運動前後の低血糖と補食

徳島大学病院 木内美瑞穂
 糖尿病の治療で、インスリン治療または血糖降下剤の内服をしている場合、運動量が多すぎたり、空腹時に激しい運動をした時の運動中や運動後に低血糖を起こす場合があります。
運動時に低血糖を起こす仕組みについて
 糖質は、主に身体の筋肉や肝臓にグリコーゲンというエネルギー源となって蓄積されています。このグリコーゲンは運動時のエネルギー源となって消費されます。そのため強度の強い運動や持久力を有する運動を実施した場合、筋肉に貯蔵されているグリコーゲンが枯渇してしまい低血糖を引き起こします。特に、空腹時に運動を実施すると低血糖を起こしやすくなります。
 また、インスリン治療や血糖降下剤の内服をしている場合、インスリンや薬の効果の強い時間帯に激しい運動を実施したときも低血糖を起こすことがあります。
 また、上下肢にインスリン注射をしている場合、運動時に血流が増えるためにインスリンの効きが普段よりも良くなり低血糖を起こしやすくなります。

運動後に低血糖を起こすこともあります
 『遷延性低血糖』と言って運動が終了してから10数時間後の深夜に突然低血糖を起こすことがあります。これは、運動により薬やインスリンの効きが良くなるためで、激しい運動をしたときは、丸1日低血糖に対する注意が必要です。
運動時に低血糖を起こした場合
 あめや氷砂糖でも血糖を上げることができますが、溶けやすく吸収の速いブドウ糖やブドウ糖が含まれている市販のジュース(HI-Cオレンジ、HI-Cアップル、コカコーラ等)を100〜150ml飲用します。特に、α−グルコシダーゼ阻害薬(商品名:グルコバイ、ベイスン、セイブル)を内服している場合は、砂糖だと飲んでも吸収されないためブドウ糖を内服してください。
*詳しくは低血糖のページを参考にしてください。
運動中、運動後に低血糖を起こさないために
 運動をする場合は、できるだけ空腹時は避け食後30分くらいたって血糖が上昇し始める頃に運動を開始するようにします。また、インスリン治療をしている場合、インスリン注射は1時間以上前に腹部に打つようにしましょう。
また、運動前に自己血糖測定を行い血糖が低い時や普段より運動量が多くなる時は補食を摂るようにしましょう。
 夕方、運動を実施した後に『遷延性低血糖』で、睡眠中に低血糖を起こす可能性の高い場合は、睡眠前に補食をとりましょう。
運動前の補食の摂りかた
運動量の多い時には、運動前に1〜2単位程度の補食をします。(なお、補食の単位については一般的には1〜2単位ですが、自己血糖測定をしている場合は、運動による血糖日内変動への影響をチェックした上で、個々にあった量を見つける必要があります。)

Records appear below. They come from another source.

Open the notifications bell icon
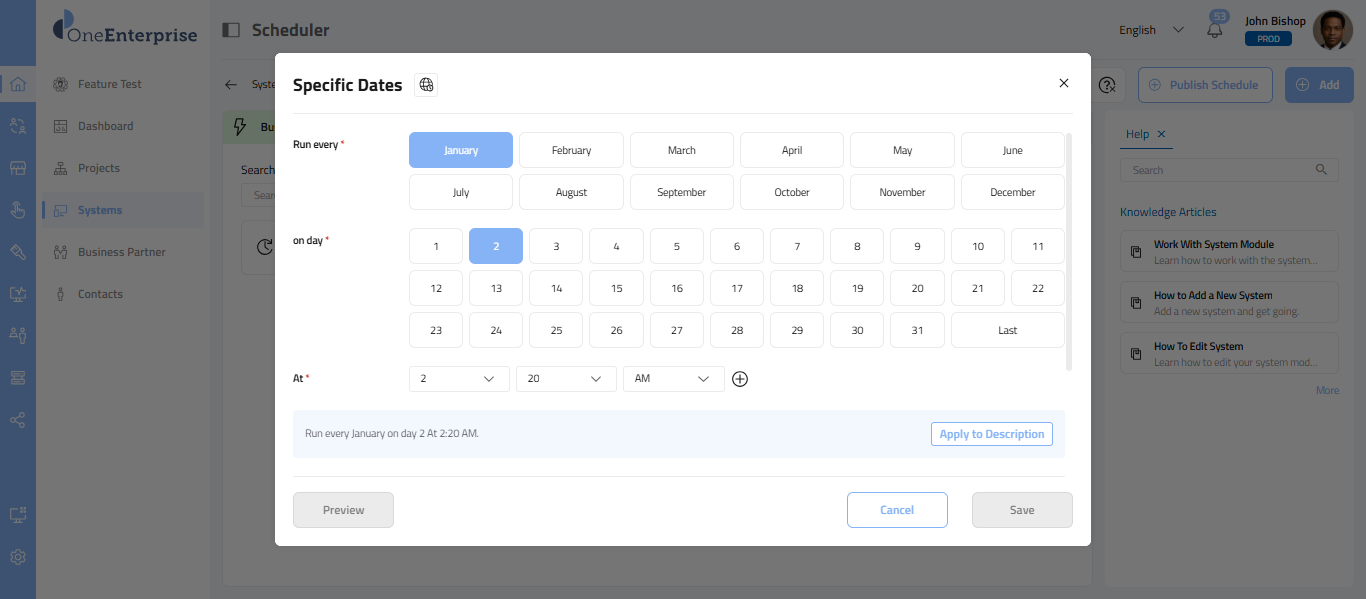 pos(1215,30)
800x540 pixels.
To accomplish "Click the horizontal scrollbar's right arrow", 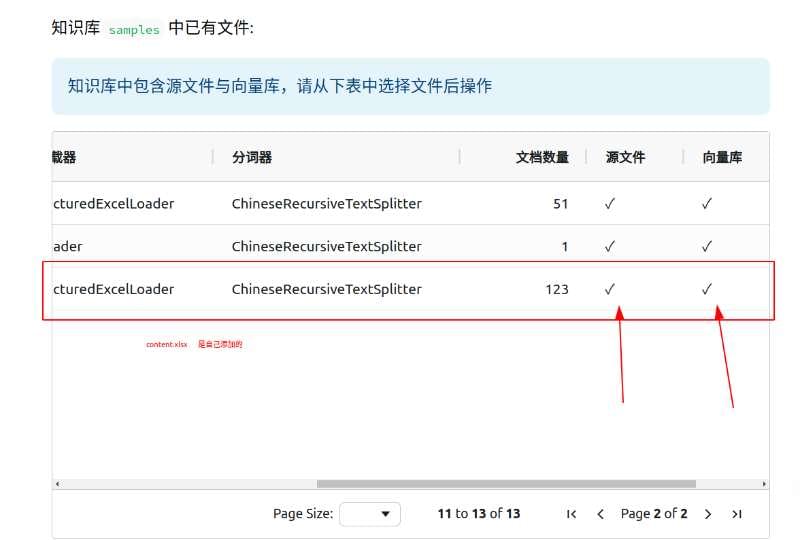I will point(764,484).
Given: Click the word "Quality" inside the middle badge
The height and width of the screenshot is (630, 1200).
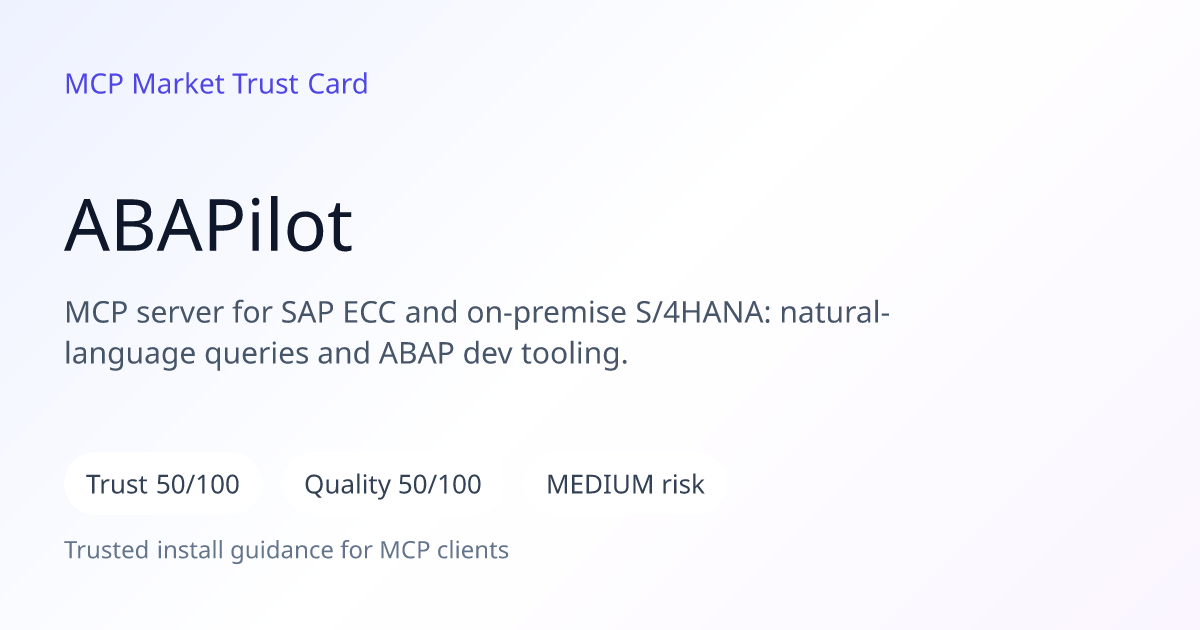Looking at the screenshot, I should 348,486.
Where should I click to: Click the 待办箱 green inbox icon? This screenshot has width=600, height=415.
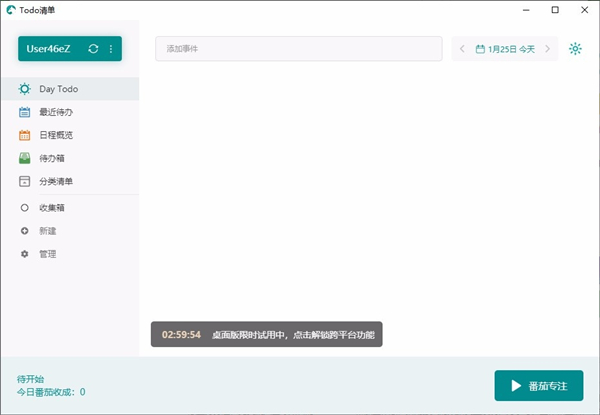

具体的には、ゴルフや長時間のハイキングなどゆっくりした運動をするときは、消化吸収に時間のかかる牛乳、せんべい、ビスケット、パン、おにぎりなどの炭水化物を食べます。運動が長く続く場合は同じような食品を1〜2時間ごとに追加します。
テニスやランニングなど短時間に大量のエネルギーを消費する運動の場合は吸収が速いブドウ糖を含む清涼飲料水、ブドウ糖末を摂るようにします。
『遷延性低血糖』を起こす可能性が高い場合は、睡眠前の補食として炭水化物や牛乳など消化吸収に時間がかかり血糖の上昇が緩やかで長く続くものにします。
なお、運動の際に同時に血糖を測定して記録に残しておけば、どのような食品をどれだけ食べれば良いのかが分かって来ます。